Download demo project - 37.5 Kb
Introduction
The OCR (Optical Character Recognition) algorithm relies on a set of learned characters.
It compares the characters in the scanned image file to the characters in this learned
set. Generating the learned set is quite simple. Learned set requires an image file
with the desired characters in the desired font be created, and a text file representing
the characters in this image file.
In the below discussion the learned set is in xml format. This learned set is basically
coordinates related information which will be explained in below article.
The below article describes the OCR recognition character example. Generating the
learned set for different font style and sizes will be described in my next article.
In this article we have already generated learned character set for font style verdana
and font size 8px.
Background
Four basic algorithms
• Image labelling.
• Finding boundary and Generating X, Y coordinate pixel array.
• Matching connected pixels with learned set (.xml).
• Forming words.
Image labeling algorithm:
It uses the Two-pass algorithm, which relatively simple to implement and understand,
the two-pass algorithm iterates through 2-dimensional, binary data. The algorithm
makes two passes over the image: one pass to record equivalences and assign temporary
labels and the second to replace each temporary label by the label of its equivalence
class.
Connectivity checks are carried out by checking the labels of pixels that are North-East,
North, North-West and West of the current pixel (assuming 8-connectivity). 4-connectivity
uses only North and West neighbors of the current pixel. The following conditions
are checked to determine the value of the label to be assigned to the current.
The above enlarged image is a pixel representation which serves purpose for our
discussion. Every pixel in the bitmap image is represented by its X and Y coordinates.
The letter "B" in the above example shows how all the pixels are connected. The
image labeling algorithm will label the entire connected pixel with the same label.
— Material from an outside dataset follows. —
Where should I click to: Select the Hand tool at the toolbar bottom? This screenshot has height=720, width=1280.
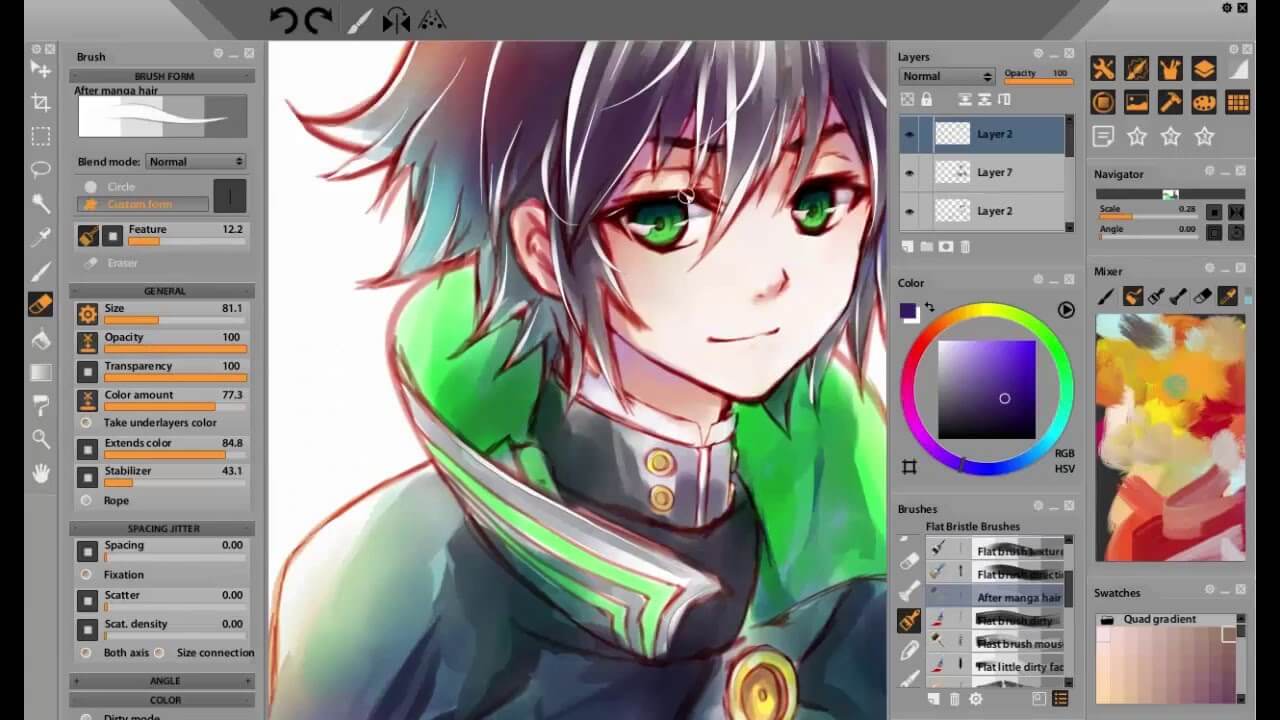(x=40, y=475)
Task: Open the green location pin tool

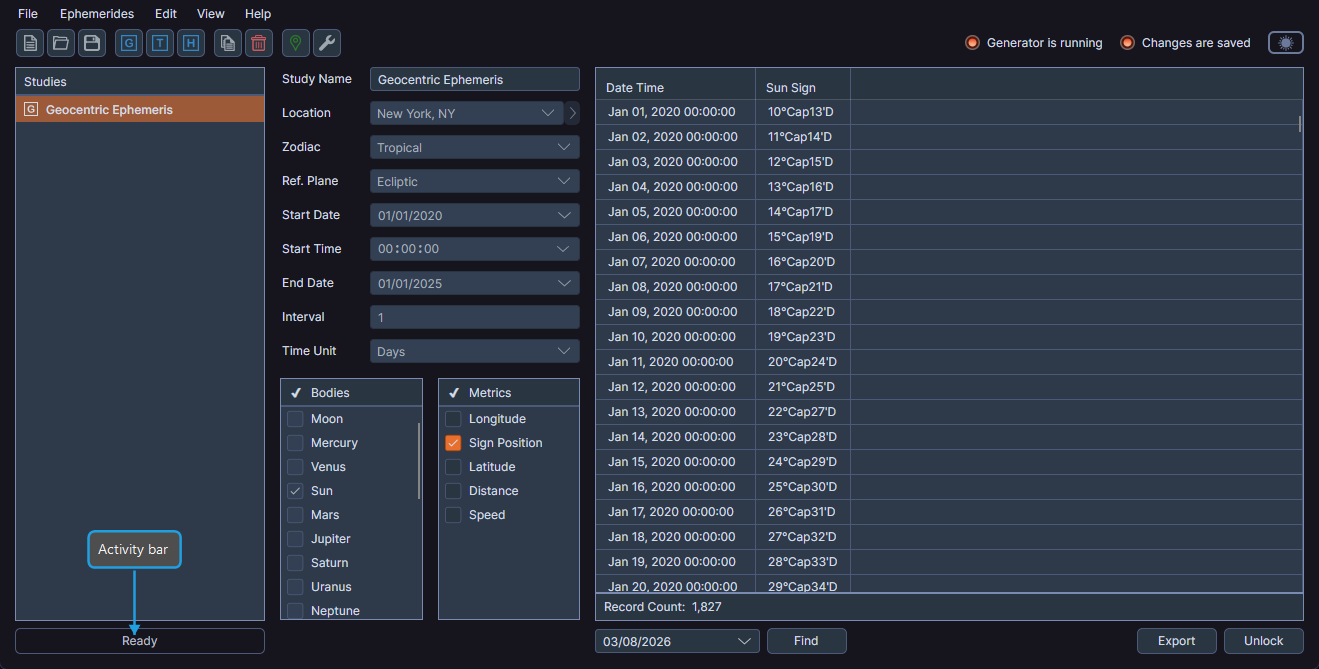Action: 295,43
The UML diagram below illustrates the flow of the algorithm.
On the first pass:
The below example illustrates how the image labeling algorithm perform as per the
above flow chart.
- The array from which connected regions are to be extracted is given below (8-connectivity
based)
- After the first pass, the following labels are generated. Total of 9 labels are
generated in accordance with the conditions highlighted above. I have shown 8 labels
below. The background of the "Basic" in the image is one label. But I have not shown
it in the below image since it gets discarded as we only match connected component
of max 10 x 10 dimensions.
The label equivalence relationships generated are
Set ID
| Equivalent Labels
|
1
| 1
|
2
| 2
|
3
| 3,7
|
4
| 4,8
|
5
| 5
|
6
| 6
|
7
| 3,7
|
8
| 4,8
|
On the second pass:
The UML diagram below shows how the connected pixel, whose labels are not same,
is assigned the lowest label value from the Equivalence record. In the end all the
connected component will have the same label. Character "B" will have one label
i.e. 2 and character "a" will have label 3.Once we get the relabel the distinct
labels with the available lowest label value from the equivalence record we get
one complete connected component. Each character "B", "a" etc will have distinct
connect component. The character "i" has extra dot above so the Second pass algorithm
also looks for extra dot above and below connected component. So extra dot of "i"
is also will be joined with label 5.
Finding boundary and Generating X, Y coordinate pixel array:
From the labels from the above algorithm, then its merely adding all the connected
X, Y coordinates in the connect component list. The above image shows all the connected
component boundary which marked in yellow. I have highlighted the boundary (X, Y)
coordinates of the connected component "a".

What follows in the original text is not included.